## [Challenge]
Locate each line in the rows below that contains the string "computer", and copy those lines.

Recorded data

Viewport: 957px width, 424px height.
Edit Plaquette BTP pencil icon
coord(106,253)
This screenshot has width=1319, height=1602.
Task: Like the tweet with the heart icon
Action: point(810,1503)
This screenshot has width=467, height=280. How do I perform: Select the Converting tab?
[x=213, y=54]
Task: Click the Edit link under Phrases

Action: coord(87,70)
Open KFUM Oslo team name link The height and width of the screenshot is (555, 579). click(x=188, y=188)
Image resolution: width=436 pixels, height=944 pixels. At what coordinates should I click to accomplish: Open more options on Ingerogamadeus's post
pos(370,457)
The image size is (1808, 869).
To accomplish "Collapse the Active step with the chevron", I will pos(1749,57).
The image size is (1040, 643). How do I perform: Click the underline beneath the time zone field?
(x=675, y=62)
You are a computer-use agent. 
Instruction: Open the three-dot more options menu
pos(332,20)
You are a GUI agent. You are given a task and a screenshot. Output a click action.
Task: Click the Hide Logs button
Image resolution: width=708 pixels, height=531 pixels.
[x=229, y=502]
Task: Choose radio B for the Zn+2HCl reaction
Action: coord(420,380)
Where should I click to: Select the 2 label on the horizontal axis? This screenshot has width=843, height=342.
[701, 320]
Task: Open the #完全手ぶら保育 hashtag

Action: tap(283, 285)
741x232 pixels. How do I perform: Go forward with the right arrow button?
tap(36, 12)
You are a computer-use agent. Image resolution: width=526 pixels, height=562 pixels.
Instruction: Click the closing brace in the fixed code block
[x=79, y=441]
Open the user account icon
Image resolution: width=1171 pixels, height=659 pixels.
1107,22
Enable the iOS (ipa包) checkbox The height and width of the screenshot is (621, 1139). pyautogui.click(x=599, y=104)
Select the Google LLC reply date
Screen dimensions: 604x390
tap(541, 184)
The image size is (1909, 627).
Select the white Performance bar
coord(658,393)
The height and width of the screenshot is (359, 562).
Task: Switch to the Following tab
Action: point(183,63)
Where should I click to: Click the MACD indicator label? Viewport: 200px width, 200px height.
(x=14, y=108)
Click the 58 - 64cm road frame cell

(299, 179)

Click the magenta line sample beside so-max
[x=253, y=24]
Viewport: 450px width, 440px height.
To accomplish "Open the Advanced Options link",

## [Result of this exercise]
You are a computer-use agent. 
You are a computer-use agent. Image resolution: width=526 pixels, height=562 pixels.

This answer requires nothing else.